### PROBLEM DESCRIPTION:
Convert the data below into a JSON list of strings, with one string per line and no blank lines. Leave the pictures out of the list.
##############################
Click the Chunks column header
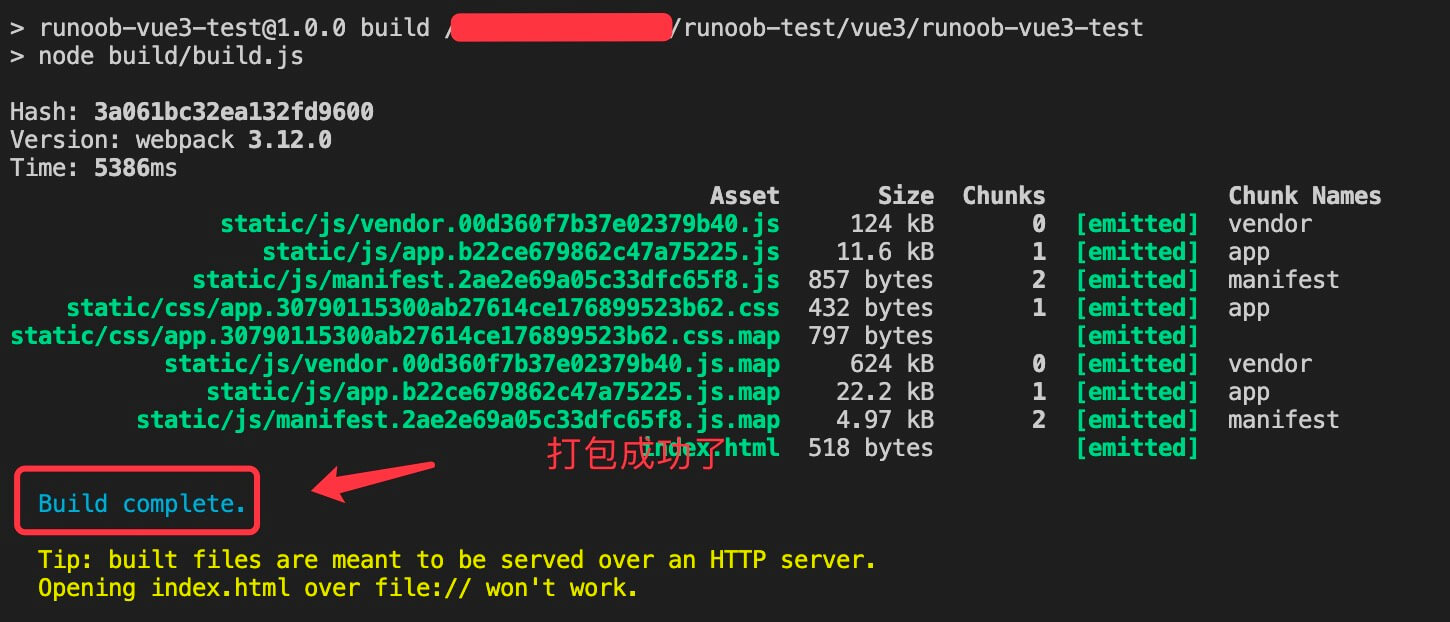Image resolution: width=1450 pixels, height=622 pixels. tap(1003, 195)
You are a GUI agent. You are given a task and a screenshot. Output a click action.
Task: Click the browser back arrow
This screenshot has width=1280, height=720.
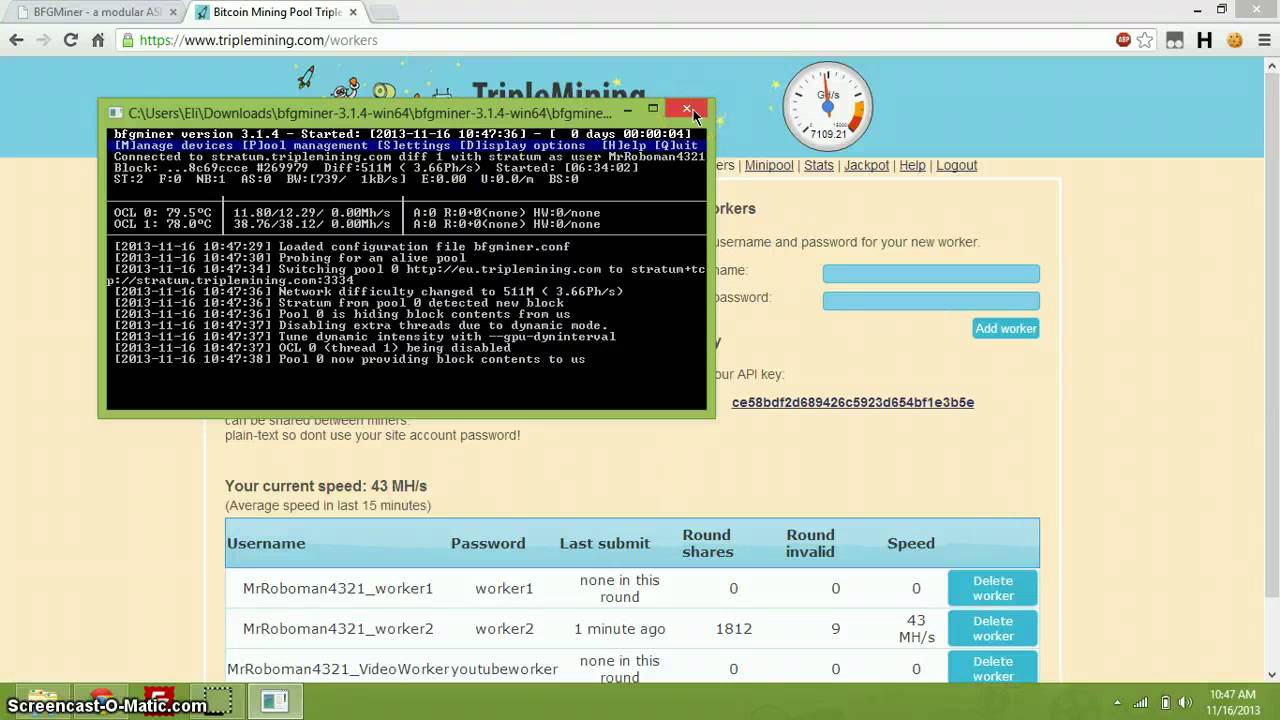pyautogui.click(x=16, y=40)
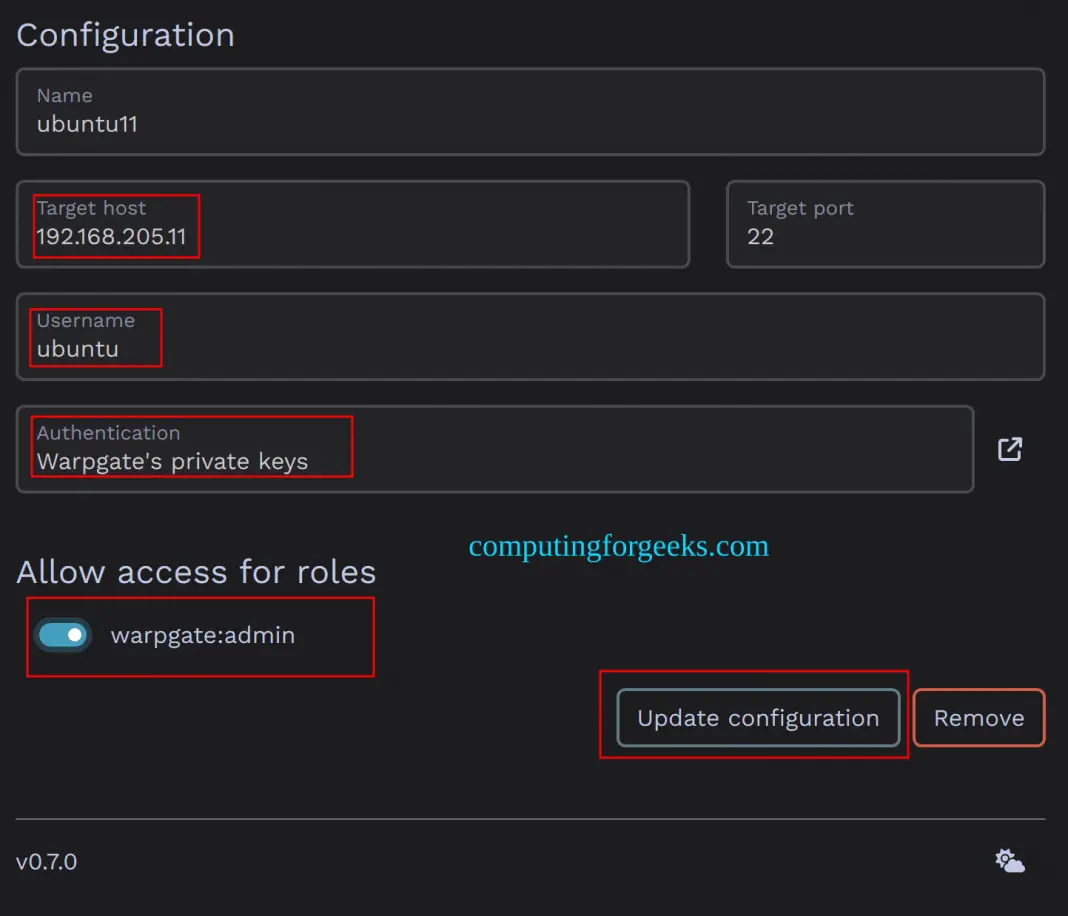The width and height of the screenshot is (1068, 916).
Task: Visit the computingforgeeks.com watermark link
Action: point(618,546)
##############################
### OUTPUT FOR THIS TASK:
[
  "Click the Chunks column header",
  "Image resolution: width=1450 pixels, height=622 pixels. tap(1003, 195)",
  "You are a GUI agent. You are given a task and a screenshot. Output a click action.",
  "Task: Click the browser back arrow",
  "This screenshot has width=1280, height=720.",
  "pyautogui.click(x=16, y=40)",
  "The width and height of the screenshot is (1068, 916).",
  "Task: Visit the computingforgeeks.com watermark link",
  "Action: point(618,546)"
]